Göke: Die Stärkung der Eigenverantwortung von Leistungsbereichen war hilfreich. Mehrleistungen, Prozessoptimierungen und eine bessere Vernetzung nach innen und außen haben bei der Konsolidierung geholfen. Dieser Weg ist richtig. Zudem gilt es dafür zu werben, dass komplexe Behandlungen, Notfallmedizin und andere wichtige Angebote auch angemessen vergütet werden. Die Uniklinika in Deutschland sitzen hier in einem Boot.
Die Stadt unterstützt das UKE pro Jahr mit 127 Millionen Euro – reicht das?
Göke: Man kann immer mehr gut gebrauchen, und es gibt auch eine Unterfinanzierung der Unikliniken in Deutschland. Das ist ein Thema, das die Politik sehr ernst nehmen muss. Es ist aber schon gut, dass in Hamburg eine stabile Finanzierungszusage vom Senat ans UKE bis 2020 gemacht wurde. In anderen Bundesländern müssen Unikliniken kontinuierlich deutliche Absenkungen der Zuweisungen für Forschung und Lehre hinnehmen. Wir müssen uns auch auf Neues einlassen, was mit Risiken verbunden ist. So droht bei der sich weiter entwickelnden Behandlung von komplexen oder seltenen Erkrankungen eine Unterfinanzierung. Diese Behandlungen müssen angemessen honoriert werden. Dafür werden wir werben.
Was sagt Ihre Frau zu dem Umzug?
Göke: Wir kommen ja aus dem Norden. Wir haben uns in Wolfsburg schon in der Schule kennengelernt und haben zusammen in Göttingen, Marburg, in Michigan oder in München gelebt. Wir haben Freunde und Verwandte in Hamburg. Als ich in der Jugend beim VfL Wolfsburg Fußball gespielt habe, sind wir auch öfter in Hamburg angetreten.

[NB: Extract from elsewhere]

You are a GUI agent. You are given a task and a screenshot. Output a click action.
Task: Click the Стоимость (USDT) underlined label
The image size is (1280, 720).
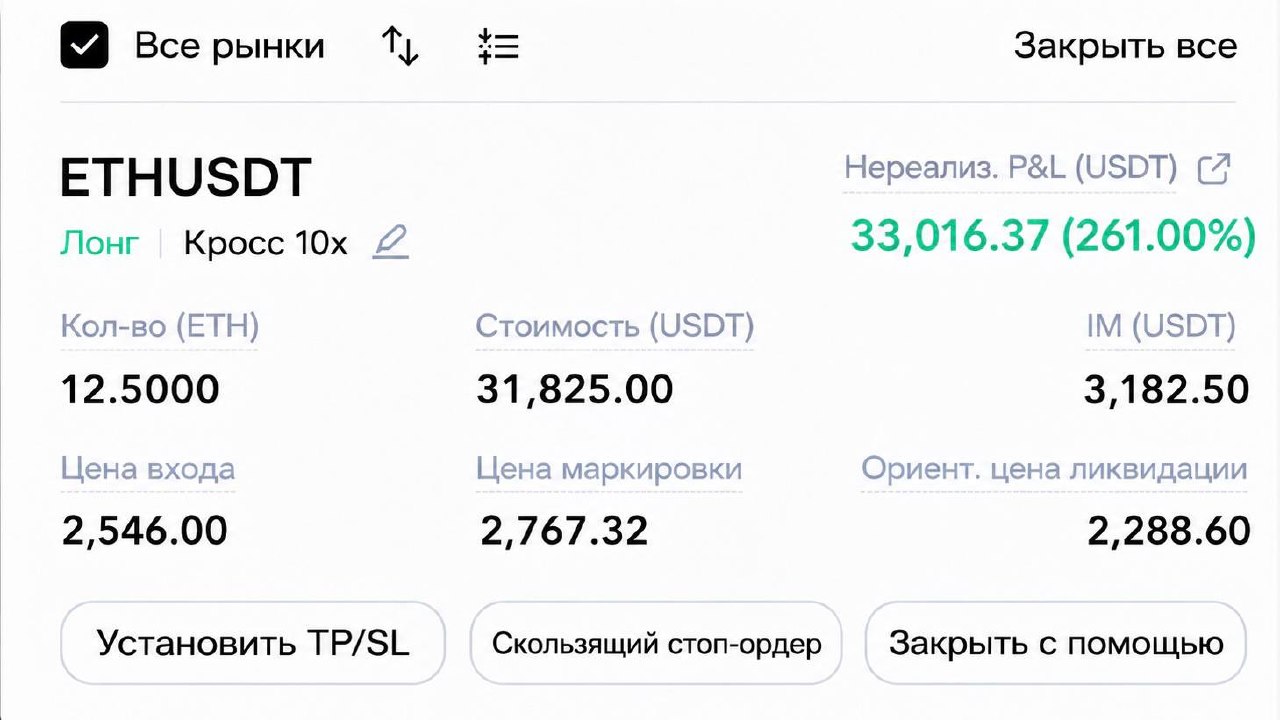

Auf welcher Position haben Sie gespielt?
Göke: Ich war rechter Läufer. Nicht so schnell, aber mit einem guten Schuss und einer gewisse Härte im Zweikampf. Ich konnte ganz gut austeilen, und mich hat so leicht keiner umgehauen.
Und was haben Ihre acht Kinder gesagt?
Göke: Die Älteren sind schon beruflich oder zur Ausbildung unterwegs, die beiden Jüngsten sind mit ihren 14 und 16 Jahren dabei. Sie haben mir gesagt, dass sie sich auf Hamburg freuen.